=== Dataset content ===
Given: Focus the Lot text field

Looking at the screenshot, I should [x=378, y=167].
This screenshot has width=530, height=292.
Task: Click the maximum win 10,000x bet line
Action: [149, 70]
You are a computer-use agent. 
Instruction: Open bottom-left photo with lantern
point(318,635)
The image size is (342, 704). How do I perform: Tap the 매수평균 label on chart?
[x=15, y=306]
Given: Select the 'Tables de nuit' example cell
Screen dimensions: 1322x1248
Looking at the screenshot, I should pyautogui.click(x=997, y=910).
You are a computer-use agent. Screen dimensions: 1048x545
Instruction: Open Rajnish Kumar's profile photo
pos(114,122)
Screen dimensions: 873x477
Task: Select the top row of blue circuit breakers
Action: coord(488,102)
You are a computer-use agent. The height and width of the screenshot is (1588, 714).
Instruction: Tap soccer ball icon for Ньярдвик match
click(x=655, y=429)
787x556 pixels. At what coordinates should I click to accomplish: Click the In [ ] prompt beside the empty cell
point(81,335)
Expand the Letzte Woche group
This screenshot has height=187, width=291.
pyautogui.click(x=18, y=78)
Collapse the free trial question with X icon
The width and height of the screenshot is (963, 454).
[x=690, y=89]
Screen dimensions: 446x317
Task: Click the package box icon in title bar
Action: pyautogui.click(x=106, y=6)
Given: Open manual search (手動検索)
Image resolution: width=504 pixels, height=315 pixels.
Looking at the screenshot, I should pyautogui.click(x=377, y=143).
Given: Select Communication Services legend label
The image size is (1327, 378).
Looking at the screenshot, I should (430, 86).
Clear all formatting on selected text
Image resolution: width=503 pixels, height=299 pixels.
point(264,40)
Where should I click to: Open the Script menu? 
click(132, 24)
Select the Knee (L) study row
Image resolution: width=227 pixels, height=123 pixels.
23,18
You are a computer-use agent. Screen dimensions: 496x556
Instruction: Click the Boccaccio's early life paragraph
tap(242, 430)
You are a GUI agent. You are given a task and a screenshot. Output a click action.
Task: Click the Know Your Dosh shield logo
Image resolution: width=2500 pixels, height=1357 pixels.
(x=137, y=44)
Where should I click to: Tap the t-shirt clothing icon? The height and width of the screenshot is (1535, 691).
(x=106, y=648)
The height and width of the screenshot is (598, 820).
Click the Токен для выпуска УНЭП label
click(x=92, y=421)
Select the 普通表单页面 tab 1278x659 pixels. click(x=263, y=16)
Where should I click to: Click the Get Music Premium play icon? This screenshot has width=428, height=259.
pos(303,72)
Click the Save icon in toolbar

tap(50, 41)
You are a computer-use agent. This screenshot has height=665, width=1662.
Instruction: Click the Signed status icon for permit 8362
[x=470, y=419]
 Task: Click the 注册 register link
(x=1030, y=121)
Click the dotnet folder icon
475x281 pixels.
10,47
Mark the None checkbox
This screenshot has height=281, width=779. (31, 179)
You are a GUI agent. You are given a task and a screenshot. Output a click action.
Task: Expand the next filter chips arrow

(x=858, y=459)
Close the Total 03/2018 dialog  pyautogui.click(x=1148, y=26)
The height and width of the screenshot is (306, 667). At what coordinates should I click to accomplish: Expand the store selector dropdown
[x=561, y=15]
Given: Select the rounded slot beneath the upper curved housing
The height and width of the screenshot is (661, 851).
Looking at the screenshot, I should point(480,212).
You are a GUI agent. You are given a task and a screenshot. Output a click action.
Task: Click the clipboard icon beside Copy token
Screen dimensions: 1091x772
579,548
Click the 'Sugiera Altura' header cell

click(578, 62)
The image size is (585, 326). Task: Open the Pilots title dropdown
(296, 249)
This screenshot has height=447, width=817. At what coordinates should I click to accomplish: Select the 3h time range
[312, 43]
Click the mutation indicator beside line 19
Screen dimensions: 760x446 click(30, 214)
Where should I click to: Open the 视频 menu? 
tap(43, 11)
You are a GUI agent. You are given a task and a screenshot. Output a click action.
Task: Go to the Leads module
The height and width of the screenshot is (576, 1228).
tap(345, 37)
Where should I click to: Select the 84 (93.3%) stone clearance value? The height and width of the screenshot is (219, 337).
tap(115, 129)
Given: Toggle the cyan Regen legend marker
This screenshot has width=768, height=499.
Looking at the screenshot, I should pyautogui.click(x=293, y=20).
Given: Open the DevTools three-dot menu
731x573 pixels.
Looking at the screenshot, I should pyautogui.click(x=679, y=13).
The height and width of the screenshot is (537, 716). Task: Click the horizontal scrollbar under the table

=== Exercise requirements ===
Starting at the first line of the data above, retype each line exactly until you reach the line containing "Collapse the free trial question with X icon", and include that line too.

=== Solution for this problem ===
Given: Focus the Lot text field

Looking at the screenshot, I should [x=378, y=167].
This screenshot has width=530, height=292.
Task: Click the maximum win 10,000x bet line
Action: [149, 70]
You are a computer-use agent. 
Instruction: Open bottom-left photo with lantern
point(318,635)
The image size is (342, 704). How do I perform: Tap the 매수평균 label on chart?
[x=15, y=306]
Given: Select the 'Tables de nuit' example cell
Screen dimensions: 1322x1248
Looking at the screenshot, I should pyautogui.click(x=997, y=910).
You are a computer-use agent. Screen dimensions: 1048x545
Instruction: Open Rajnish Kumar's profile photo
pos(114,122)
Screen dimensions: 873x477
Task: Select the top row of blue circuit breakers
Action: coord(488,102)
You are a computer-use agent. The height and width of the screenshot is (1588, 714).
Instruction: Tap soccer ball icon for Ньярдвик match
click(x=655, y=429)
787x556 pixels. At what coordinates should I click to accomplish: Click the In [ ] prompt beside the empty cell
point(81,335)
Expand the Letzte Woche group
This screenshot has height=187, width=291.
pyautogui.click(x=18, y=78)
Collapse the free trial question with X icon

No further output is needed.